**Information**
++++++

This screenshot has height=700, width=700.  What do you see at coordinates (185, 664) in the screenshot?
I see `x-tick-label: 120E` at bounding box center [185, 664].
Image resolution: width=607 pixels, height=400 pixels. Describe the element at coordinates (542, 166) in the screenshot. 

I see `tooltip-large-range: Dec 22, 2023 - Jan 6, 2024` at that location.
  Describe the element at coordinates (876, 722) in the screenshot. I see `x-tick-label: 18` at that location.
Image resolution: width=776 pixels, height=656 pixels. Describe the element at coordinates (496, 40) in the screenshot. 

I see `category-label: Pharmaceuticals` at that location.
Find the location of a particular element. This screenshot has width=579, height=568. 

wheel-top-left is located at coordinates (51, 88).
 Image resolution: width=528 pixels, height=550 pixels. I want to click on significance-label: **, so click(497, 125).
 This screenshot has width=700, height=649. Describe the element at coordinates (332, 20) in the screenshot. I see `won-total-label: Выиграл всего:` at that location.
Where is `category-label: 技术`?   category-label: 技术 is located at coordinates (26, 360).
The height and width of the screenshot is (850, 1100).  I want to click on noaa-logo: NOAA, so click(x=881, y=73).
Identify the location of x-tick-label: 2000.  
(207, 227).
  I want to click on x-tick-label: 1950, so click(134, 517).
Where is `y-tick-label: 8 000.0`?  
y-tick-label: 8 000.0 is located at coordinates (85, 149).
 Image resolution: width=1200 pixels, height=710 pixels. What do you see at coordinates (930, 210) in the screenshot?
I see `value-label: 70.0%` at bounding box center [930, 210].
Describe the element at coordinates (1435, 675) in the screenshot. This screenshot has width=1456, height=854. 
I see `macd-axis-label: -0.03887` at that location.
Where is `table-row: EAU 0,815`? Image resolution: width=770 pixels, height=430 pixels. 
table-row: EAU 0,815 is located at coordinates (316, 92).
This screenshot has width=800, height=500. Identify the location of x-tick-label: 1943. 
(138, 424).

++++++

**Exercise prompt**
Retype every line of the material above with no changes at all.

**Solution to this task**
This screenshot has height=700, width=700.  What do you see at coordinates (185, 664) in the screenshot?
I see `x-tick-label: 120E` at bounding box center [185, 664].
Image resolution: width=607 pixels, height=400 pixels. Describe the element at coordinates (542, 166) in the screenshot. 

I see `tooltip-large-range: Dec 22, 2023 - Jan 6, 2024` at that location.
  Describe the element at coordinates (876, 722) in the screenshot. I see `x-tick-label: 18` at that location.
Image resolution: width=776 pixels, height=656 pixels. Describe the element at coordinates (496, 40) in the screenshot. 

I see `category-label: Pharmaceuticals` at that location.
Find the location of a particular element. This screenshot has width=579, height=568. 

wheel-top-left is located at coordinates (51, 88).
 Image resolution: width=528 pixels, height=550 pixels. I want to click on significance-label: **, so click(497, 125).
 This screenshot has width=700, height=649. Describe the element at coordinates (332, 20) in the screenshot. I see `won-total-label: Выиграл всего:` at that location.
Where is `category-label: 技术`?   category-label: 技术 is located at coordinates (26, 360).
The height and width of the screenshot is (850, 1100).  I want to click on noaa-logo: NOAA, so click(x=881, y=73).
Identify the location of x-tick-label: 2000.  
(207, 227).
  I want to click on x-tick-label: 1950, so click(134, 517).
Where is `y-tick-label: 8 000.0`?  
y-tick-label: 8 000.0 is located at coordinates (85, 149).
 Image resolution: width=1200 pixels, height=710 pixels. What do you see at coordinates (930, 210) in the screenshot?
I see `value-label: 70.0%` at bounding box center [930, 210].
Describe the element at coordinates (1435, 675) in the screenshot. This screenshot has width=1456, height=854. 
I see `macd-axis-label: -0.03887` at that location.
Where is `table-row: EAU 0,815`? Image resolution: width=770 pixels, height=430 pixels. 
table-row: EAU 0,815 is located at coordinates (316, 92).
This screenshot has width=800, height=500. Identify the location of x-tick-label: 1943. 
(138, 424).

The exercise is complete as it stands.